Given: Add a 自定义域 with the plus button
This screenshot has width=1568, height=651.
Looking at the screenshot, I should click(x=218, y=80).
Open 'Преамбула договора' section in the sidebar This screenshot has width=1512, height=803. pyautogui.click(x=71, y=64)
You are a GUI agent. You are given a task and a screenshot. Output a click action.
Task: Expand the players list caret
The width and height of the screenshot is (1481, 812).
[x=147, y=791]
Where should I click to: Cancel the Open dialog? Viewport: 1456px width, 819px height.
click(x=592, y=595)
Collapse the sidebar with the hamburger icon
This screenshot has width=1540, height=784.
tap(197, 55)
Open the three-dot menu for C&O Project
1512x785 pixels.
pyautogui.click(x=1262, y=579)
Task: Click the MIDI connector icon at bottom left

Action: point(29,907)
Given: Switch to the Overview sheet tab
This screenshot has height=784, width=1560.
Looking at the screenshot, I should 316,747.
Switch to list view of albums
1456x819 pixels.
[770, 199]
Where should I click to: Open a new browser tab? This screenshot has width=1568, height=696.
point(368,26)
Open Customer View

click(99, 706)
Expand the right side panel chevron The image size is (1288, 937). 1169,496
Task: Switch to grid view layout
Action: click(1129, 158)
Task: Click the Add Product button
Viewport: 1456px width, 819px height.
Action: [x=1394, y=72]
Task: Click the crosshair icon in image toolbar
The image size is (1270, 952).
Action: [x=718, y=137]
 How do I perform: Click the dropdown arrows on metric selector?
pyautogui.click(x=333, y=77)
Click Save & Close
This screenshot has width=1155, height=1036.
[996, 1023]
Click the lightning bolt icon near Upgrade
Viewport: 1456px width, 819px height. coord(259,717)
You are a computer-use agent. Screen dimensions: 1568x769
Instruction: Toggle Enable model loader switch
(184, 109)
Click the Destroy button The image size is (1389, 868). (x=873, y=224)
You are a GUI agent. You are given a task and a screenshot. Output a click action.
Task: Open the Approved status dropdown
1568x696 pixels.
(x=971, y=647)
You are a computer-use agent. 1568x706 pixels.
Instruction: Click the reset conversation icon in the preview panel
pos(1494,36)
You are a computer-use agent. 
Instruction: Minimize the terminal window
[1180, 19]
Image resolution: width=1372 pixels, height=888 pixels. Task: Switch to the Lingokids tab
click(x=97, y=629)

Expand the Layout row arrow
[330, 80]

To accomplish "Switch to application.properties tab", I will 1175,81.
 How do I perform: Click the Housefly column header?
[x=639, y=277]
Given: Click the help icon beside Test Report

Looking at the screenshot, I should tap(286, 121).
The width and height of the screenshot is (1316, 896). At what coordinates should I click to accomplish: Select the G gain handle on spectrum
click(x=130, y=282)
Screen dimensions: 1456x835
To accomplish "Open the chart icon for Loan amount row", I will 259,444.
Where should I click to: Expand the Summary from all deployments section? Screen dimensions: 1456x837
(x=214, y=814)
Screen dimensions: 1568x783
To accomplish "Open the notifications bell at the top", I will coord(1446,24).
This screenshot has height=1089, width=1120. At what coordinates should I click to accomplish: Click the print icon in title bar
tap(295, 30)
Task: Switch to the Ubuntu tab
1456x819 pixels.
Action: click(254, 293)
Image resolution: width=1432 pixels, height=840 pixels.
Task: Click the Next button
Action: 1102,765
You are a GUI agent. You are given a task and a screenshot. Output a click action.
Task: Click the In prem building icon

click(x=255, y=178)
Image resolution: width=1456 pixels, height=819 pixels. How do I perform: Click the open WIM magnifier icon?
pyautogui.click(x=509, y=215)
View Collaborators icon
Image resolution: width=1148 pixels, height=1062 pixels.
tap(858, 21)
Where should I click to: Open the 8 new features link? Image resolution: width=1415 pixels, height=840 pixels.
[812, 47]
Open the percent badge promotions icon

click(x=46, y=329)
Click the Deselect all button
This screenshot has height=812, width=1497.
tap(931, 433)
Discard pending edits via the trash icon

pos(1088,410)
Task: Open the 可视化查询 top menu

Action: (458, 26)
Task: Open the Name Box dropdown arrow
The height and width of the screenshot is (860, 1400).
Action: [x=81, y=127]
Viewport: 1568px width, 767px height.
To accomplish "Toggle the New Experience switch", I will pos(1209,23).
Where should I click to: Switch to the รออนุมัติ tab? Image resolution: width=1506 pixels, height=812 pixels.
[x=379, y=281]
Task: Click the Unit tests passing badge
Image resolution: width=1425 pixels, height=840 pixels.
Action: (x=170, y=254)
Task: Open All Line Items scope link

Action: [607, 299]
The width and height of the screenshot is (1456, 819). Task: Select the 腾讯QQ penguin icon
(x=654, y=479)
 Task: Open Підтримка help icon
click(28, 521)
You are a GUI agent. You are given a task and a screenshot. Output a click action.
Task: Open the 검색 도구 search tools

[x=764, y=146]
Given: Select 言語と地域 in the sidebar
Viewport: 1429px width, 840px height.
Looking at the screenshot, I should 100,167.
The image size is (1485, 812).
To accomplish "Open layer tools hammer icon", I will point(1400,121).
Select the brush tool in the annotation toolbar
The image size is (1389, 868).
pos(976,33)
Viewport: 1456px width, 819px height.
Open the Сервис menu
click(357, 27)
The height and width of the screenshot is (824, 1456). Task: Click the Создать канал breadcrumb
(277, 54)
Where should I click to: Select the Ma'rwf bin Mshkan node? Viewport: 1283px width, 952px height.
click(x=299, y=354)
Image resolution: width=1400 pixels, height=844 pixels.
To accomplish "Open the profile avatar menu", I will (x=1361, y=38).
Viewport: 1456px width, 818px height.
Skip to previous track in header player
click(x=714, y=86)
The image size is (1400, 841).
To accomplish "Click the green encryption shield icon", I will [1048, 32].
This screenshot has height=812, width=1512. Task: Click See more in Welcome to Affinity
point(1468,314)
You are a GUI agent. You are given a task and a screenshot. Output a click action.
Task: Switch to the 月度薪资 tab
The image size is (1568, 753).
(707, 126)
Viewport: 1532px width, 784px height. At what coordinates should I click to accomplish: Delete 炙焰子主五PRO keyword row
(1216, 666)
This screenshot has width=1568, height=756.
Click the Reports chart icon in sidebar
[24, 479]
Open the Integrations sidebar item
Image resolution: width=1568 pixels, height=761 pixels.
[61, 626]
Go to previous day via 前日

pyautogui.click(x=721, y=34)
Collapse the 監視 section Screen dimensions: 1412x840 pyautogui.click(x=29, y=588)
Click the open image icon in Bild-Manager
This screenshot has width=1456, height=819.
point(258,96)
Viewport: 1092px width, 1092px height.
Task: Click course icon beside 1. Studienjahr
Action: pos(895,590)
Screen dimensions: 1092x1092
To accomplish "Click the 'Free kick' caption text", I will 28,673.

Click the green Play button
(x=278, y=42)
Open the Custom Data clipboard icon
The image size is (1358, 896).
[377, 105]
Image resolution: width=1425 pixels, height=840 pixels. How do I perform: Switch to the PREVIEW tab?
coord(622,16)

════

## [YOUR INSTRUCTIONS]
All lines in the entries above that hold the word "computer" need to be copied.

## [TASK SOLUTION]
You are a computer-use agent. Screen dimensions: 1568x769
You are a computer-use agent. 1568x706 pixels.
You are a computer-use agent. 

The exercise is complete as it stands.